A high-speed homing missile with a precisely targeted nuclear-detonation powered x-ray laser warhead. There are many words for this kind of weapon, "simple" is not one I'd care to use.

It might be pretty damn effective though.

In regards to light-lag and angular resolution I'd consider this a general case of simply closing range with an enemy vessel before firing a powerful long-range laser at the enemy. Alternatively it's a case of expanding your target zone by several orders of magnitude, you only need to get your missile somewhat close to the target rather than bang-on so you can afford less precision when you initially target and fire.

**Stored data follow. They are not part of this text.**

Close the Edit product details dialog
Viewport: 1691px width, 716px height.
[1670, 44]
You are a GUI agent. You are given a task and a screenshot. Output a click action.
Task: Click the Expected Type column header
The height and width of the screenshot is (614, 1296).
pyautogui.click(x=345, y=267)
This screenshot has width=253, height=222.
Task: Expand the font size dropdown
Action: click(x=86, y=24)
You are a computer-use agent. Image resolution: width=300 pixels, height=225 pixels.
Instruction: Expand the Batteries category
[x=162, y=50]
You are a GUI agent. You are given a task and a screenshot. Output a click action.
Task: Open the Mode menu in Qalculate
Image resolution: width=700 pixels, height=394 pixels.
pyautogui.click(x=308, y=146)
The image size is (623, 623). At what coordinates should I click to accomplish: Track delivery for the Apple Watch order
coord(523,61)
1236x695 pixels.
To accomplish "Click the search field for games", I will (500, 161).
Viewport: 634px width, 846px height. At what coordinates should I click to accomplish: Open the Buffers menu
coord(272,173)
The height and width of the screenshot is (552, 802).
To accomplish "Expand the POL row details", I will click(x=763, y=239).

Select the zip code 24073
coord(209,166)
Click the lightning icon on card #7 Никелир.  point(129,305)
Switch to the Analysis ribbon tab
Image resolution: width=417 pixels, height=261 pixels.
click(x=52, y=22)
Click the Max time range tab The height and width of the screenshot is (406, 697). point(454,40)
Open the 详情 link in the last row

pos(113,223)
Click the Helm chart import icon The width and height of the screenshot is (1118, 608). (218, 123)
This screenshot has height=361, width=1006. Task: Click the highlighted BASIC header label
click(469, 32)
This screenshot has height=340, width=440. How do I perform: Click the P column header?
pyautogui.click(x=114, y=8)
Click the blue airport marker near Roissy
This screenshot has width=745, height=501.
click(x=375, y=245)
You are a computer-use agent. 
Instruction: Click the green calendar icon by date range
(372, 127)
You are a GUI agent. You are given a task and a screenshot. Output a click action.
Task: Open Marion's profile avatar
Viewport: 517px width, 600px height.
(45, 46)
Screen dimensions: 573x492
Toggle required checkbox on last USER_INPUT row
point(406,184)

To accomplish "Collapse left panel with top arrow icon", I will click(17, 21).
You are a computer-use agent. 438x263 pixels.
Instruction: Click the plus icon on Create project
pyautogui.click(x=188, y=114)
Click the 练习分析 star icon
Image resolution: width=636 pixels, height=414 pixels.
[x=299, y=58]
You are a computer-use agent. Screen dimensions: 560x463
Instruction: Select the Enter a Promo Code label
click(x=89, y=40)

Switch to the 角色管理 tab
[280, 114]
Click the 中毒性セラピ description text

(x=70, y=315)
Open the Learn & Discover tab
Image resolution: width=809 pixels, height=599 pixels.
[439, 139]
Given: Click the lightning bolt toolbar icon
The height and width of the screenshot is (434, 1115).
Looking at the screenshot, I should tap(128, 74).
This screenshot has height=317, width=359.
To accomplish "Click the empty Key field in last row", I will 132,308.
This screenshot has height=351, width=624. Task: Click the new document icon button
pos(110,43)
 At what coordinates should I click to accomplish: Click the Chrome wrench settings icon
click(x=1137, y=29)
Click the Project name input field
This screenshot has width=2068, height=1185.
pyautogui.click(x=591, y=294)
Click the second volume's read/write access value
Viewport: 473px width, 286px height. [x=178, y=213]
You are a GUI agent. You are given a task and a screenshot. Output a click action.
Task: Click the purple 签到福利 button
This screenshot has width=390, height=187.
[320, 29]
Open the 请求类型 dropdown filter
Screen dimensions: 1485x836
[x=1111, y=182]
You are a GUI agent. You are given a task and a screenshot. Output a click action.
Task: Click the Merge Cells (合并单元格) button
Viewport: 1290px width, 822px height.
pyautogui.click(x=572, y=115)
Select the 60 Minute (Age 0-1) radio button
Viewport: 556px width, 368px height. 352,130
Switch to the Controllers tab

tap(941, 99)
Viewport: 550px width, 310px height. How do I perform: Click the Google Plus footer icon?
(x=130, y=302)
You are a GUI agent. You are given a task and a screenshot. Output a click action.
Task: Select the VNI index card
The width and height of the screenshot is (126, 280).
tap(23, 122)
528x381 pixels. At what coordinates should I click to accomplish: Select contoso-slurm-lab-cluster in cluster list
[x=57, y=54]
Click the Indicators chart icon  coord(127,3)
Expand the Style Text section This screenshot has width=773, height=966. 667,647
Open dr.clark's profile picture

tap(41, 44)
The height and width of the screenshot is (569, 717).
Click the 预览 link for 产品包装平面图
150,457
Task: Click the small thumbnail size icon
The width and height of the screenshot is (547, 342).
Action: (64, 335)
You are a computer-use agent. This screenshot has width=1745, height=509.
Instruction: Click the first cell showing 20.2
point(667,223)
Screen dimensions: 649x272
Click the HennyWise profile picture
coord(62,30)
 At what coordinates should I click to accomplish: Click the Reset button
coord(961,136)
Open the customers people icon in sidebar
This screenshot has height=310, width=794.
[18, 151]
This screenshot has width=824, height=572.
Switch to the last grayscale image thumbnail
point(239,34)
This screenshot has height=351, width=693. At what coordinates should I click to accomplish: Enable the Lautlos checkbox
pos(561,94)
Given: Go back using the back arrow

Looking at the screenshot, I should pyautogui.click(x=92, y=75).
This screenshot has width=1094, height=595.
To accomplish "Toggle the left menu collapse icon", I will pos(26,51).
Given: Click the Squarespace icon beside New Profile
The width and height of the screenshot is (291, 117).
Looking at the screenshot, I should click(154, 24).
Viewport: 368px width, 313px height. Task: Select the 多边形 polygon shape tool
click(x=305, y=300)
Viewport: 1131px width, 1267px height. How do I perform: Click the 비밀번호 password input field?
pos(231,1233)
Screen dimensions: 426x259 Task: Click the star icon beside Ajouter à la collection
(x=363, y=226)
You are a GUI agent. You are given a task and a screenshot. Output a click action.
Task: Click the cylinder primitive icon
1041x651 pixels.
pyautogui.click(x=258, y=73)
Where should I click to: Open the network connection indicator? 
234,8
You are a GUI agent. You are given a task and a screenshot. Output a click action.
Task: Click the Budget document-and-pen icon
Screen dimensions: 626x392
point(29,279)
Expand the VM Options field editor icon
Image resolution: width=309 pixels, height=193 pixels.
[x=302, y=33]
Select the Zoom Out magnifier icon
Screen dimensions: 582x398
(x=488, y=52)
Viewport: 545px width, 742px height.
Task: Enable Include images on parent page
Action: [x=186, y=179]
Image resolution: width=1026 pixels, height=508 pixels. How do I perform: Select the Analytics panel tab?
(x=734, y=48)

The problem with the homing missile technique comes in that the target can probably see your missile's course corrections as the missile maneuvers towards the target in mid-flight, allowing the target to deploy counter measures or adjust its course correction to be further from the incoming laser missile. If you only maneuver early and/or late in the flight then you still have to have the initial precision to get you somewhere close so your final course corrections can finish the job. This pretty much negates the advantage of the homing missile part which is that you don't need to have precise aim to begin with.

The x-ray laser part is pretty scary though, a beam of wavelength 0.1 nanometres and width of 30cm would have a beam divergence of about than 2×10-5 arc-seconds, meaning it would only lose half its intensity every ~14 light seconds. Depending how powerful the initial blast that's a hell of range once it reaches it's target.

Yeah, I'm scared of that missile.

senordesol:

Wait...what?

Hang on lemme see if I got this... there is a laser on the homing missile that fires when it comes into range of its target? I guess that makes sense, but why can't it be destroyed by PDCM? Just because it's nuclear powered doesn't mean destroying it will result in an atomic explosion if it's reactor is breached.

The X-ray laser is powered by a nuclear explosion. This was one of the projects from the SDI research from the early 80s. Edward Teller, the creator of the hydrogen bomb, described it as the 3rd generation of nuclear weapons and way of focusing all the energy of a nuclear explosion in one direction. Clearly the energy output from a even a small 20kt device would outrange anything that could be fired from a ship.

SckizoBoy:
Anyone else thinking 'lasers are overrated, whatever happened to railguns'?

Yeah... railguns are a more practicable choice of primary weapon on space-faring warships. I think (THINK, please note, I don't know) that for the energy input required to fire/operate a railgun, it provides a great deal more destructive power than a laser. Plus, the energy dissipation from a laser means its effective range is kinda crap... or something along those lines...

Rail/coilguns would be impractical as well, since the ship it is fired from will experience a force that is equal and opposite to that the slug experiences (newtons laws and all that shit). So when you fire your gun, half the energy will be put into accelerating your ship the opposite way of the slug.